== Data
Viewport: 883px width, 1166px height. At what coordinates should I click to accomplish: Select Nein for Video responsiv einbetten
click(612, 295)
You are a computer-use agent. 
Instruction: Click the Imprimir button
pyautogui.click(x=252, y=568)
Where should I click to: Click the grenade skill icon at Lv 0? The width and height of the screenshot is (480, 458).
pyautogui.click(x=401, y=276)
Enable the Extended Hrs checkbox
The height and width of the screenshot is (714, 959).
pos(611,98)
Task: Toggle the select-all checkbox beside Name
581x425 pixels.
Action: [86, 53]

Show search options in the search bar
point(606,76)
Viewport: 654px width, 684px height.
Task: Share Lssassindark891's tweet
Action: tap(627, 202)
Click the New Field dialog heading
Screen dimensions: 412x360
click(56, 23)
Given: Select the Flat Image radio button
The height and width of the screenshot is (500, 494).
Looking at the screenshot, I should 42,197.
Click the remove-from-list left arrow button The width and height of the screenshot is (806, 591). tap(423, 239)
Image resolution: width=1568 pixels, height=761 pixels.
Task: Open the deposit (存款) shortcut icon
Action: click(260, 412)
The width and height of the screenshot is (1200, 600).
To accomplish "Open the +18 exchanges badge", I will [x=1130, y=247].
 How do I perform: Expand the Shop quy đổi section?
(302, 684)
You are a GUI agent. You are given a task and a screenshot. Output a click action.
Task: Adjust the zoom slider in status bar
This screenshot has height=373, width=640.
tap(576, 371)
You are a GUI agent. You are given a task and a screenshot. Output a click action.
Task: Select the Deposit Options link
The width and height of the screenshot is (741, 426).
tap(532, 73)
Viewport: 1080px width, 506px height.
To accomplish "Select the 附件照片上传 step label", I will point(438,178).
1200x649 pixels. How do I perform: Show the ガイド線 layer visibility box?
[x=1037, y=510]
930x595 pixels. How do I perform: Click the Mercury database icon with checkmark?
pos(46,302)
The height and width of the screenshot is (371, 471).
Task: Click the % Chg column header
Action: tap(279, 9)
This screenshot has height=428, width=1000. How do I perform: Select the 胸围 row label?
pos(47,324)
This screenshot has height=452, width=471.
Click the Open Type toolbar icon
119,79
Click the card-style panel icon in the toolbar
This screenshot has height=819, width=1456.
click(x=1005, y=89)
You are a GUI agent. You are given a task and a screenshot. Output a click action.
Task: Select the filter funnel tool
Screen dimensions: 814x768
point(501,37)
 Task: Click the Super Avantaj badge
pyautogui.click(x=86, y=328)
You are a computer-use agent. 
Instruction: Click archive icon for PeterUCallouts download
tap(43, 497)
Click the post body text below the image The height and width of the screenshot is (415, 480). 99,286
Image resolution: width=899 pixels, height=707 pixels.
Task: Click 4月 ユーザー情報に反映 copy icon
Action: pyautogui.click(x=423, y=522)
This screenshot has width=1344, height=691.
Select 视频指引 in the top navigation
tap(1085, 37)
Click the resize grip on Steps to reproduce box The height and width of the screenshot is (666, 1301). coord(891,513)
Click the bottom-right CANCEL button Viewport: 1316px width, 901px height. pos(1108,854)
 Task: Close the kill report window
====
Work item
Retype each line above with no alterations.

Result of this task
Viewport: 883px width, 1166px height. At what coordinates should I click to accomplish: Select Nein for Video responsiv einbetten
click(612, 295)
You are a computer-use agent. 
Instruction: Click the Imprimir button
pyautogui.click(x=252, y=568)
Where should I click to: Click the grenade skill icon at Lv 0? The width and height of the screenshot is (480, 458).
pyautogui.click(x=401, y=276)
Enable the Extended Hrs checkbox
The height and width of the screenshot is (714, 959).
pos(611,98)
Task: Toggle the select-all checkbox beside Name
581x425 pixels.
Action: [86, 53]

Show search options in the search bar
point(606,76)
Viewport: 654px width, 684px height.
Task: Share Lssassindark891's tweet
Action: tap(627, 202)
Click the New Field dialog heading
Screen dimensions: 412x360
click(56, 23)
Given: Select the Flat Image radio button
The height and width of the screenshot is (500, 494).
Looking at the screenshot, I should 42,197.
Click the remove-from-list left arrow button The width and height of the screenshot is (806, 591). tap(423, 239)
Image resolution: width=1568 pixels, height=761 pixels.
Task: Open the deposit (存款) shortcut icon
Action: click(260, 412)
The width and height of the screenshot is (1200, 600).
To accomplish "Open the +18 exchanges badge", I will [x=1130, y=247].
 How do I perform: Expand the Shop quy đổi section?
(302, 684)
You are a GUI agent. You are given a task and a screenshot. Output a click action.
Task: Adjust the zoom slider in status bar
This screenshot has height=373, width=640.
tap(576, 371)
You are a GUI agent. You are given a task and a screenshot. Output a click action.
Task: Select the Deposit Options link
The width and height of the screenshot is (741, 426).
tap(532, 73)
Viewport: 1080px width, 506px height.
To accomplish "Select the 附件照片上传 step label", I will point(438,178).
1200x649 pixels. How do I perform: Show the ガイド線 layer visibility box?
[x=1037, y=510]
930x595 pixels. How do I perform: Click the Mercury database icon with checkmark?
pos(46,302)
The height and width of the screenshot is (371, 471).
Task: Click the % Chg column header
Action: tap(279, 9)
This screenshot has height=428, width=1000. How do I perform: Select the 胸围 row label?
pos(47,324)
This screenshot has height=452, width=471.
Click the Open Type toolbar icon
119,79
Click the card-style panel icon in the toolbar
This screenshot has height=819, width=1456.
click(x=1005, y=89)
You are a GUI agent. You are given a task and a screenshot. Output a click action.
Task: Select the filter funnel tool
Screen dimensions: 814x768
point(501,37)
 Task: Click the Super Avantaj badge
pyautogui.click(x=86, y=328)
You are a computer-use agent. 
Instruction: Click archive icon for PeterUCallouts download
tap(43, 497)
Click the post body text below the image The height and width of the screenshot is (415, 480). 99,286
Image resolution: width=899 pixels, height=707 pixels.
Task: Click 4月 ユーザー情報に反映 copy icon
Action: pyautogui.click(x=423, y=522)
This screenshot has width=1344, height=691.
Select 视频指引 in the top navigation
tap(1085, 37)
Click the resize grip on Steps to reproduce box The height and width of the screenshot is (666, 1301). coord(891,513)
Click the bottom-right CANCEL button Viewport: 1316px width, 901px height. pos(1108,854)
 Task: Close the kill report window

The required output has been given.